About this task :: The lines below that include "will" are to be found and copied.

________

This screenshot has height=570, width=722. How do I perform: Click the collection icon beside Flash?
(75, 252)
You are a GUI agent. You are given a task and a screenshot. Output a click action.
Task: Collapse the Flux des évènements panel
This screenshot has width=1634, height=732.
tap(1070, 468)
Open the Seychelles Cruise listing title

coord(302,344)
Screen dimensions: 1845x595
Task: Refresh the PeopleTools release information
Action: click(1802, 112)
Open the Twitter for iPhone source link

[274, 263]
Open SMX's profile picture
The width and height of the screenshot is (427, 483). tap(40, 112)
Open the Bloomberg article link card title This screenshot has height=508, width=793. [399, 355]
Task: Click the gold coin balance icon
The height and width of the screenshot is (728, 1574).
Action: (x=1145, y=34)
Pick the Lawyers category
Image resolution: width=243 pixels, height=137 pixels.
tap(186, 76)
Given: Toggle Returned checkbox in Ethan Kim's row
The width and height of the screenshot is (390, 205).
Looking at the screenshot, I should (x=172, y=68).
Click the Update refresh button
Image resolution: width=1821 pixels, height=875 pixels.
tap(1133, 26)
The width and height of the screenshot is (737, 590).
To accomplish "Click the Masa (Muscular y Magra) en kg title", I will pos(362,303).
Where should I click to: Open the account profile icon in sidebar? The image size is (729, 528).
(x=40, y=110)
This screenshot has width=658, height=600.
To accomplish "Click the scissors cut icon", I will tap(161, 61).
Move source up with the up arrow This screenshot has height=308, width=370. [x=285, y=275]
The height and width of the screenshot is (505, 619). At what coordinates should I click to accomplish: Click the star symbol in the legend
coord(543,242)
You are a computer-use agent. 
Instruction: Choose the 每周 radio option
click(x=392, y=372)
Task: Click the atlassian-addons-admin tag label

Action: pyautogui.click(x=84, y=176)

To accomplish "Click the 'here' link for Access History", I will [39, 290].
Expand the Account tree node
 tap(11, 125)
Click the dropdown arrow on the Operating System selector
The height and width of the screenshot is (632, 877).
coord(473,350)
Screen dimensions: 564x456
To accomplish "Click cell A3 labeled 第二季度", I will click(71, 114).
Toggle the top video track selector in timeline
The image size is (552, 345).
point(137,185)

________

Output ::
To accomplish "Click the Masa (Muscular y Magra) en kg title", I will pos(362,303).
To accomplish "Click the scissors cut icon", I will tap(161, 61).
To accomplish "Click the 'here' link for Access History", I will [39, 290].
To accomplish "Click cell A3 labeled 第二季度", I will click(71, 114).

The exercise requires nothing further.